Item coordinate data
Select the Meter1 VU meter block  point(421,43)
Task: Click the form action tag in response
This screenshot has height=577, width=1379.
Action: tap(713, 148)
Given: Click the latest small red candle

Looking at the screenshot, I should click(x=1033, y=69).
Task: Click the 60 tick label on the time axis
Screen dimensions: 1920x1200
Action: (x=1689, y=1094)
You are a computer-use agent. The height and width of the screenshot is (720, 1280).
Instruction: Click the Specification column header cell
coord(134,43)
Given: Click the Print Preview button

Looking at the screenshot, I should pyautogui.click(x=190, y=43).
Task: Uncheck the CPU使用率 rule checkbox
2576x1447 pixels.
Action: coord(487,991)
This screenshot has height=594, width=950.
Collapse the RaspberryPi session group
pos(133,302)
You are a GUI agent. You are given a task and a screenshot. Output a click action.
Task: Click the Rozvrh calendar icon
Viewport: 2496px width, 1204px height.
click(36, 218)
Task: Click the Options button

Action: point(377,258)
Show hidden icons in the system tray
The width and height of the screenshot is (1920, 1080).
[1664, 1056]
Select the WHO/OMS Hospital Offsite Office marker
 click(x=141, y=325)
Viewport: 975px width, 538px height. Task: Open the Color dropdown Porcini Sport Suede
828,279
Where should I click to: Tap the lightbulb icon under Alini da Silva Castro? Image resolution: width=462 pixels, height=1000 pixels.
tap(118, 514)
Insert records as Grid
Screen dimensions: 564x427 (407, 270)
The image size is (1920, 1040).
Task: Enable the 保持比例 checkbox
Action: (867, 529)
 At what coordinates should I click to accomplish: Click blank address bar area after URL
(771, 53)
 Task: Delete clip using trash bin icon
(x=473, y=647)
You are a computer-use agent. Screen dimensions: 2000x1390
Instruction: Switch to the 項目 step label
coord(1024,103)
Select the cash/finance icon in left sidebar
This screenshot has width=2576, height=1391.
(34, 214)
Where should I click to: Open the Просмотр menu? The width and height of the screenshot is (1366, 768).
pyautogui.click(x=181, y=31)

◆ **WHAT YOU ARE ASKED TO DO**: Rewrite the item coordinate data above, replacing "Instruction" with "Command" everywhere and leaving the rest unchanged.

◆ **FULL RESPONSE**:
Select the Meter1 VU meter block  point(421,43)
Task: Click the form action tag in response
This screenshot has height=577, width=1379.
Action: tap(713, 148)
Given: Click the latest small red candle

Looking at the screenshot, I should click(x=1033, y=69).
Task: Click the 60 tick label on the time axis
Screen dimensions: 1920x1200
Action: (x=1689, y=1094)
You are a computer-use agent. The height and width of the screenshot is (720, 1280).
Command: Click the Specification column header cell
coord(134,43)
Given: Click the Print Preview button

Looking at the screenshot, I should pyautogui.click(x=190, y=43).
Task: Uncheck the CPU使用率 rule checkbox
2576x1447 pixels.
Action: coord(487,991)
This screenshot has height=594, width=950.
Collapse the RaspberryPi session group
pos(133,302)
You are a GUI agent. You are given a task and a screenshot. Output a click action.
Task: Click the Rozvrh calendar icon
Viewport: 2496px width, 1204px height.
click(36, 218)
Task: Click the Options button

Action: point(377,258)
Show hidden icons in the system tray
The width and height of the screenshot is (1920, 1080).
[1664, 1056]
Select the WHO/OMS Hospital Offsite Office marker
 click(x=141, y=325)
Viewport: 975px width, 538px height. Task: Open the Color dropdown Porcini Sport Suede
828,279
Where should I click to: Tap the lightbulb icon under Alini da Silva Castro? Image resolution: width=462 pixels, height=1000 pixels.
tap(118, 514)
Insert records as Grid
Screen dimensions: 564x427 (407, 270)
The image size is (1920, 1040).
Task: Enable the 保持比例 checkbox
Action: (867, 529)
 At what coordinates should I click to accomplish: Click blank address bar area after URL
(771, 53)
 Task: Delete clip using trash bin icon
(x=473, y=647)
You are a computer-use agent. Screen dimensions: 2000x1390
Command: Switch to the 項目 step label
coord(1024,103)
Select the cash/finance icon in left sidebar
This screenshot has width=2576, height=1391.
(34, 214)
Where should I click to: Open the Просмотр menu? The width and height of the screenshot is (1366, 768).
pyautogui.click(x=181, y=31)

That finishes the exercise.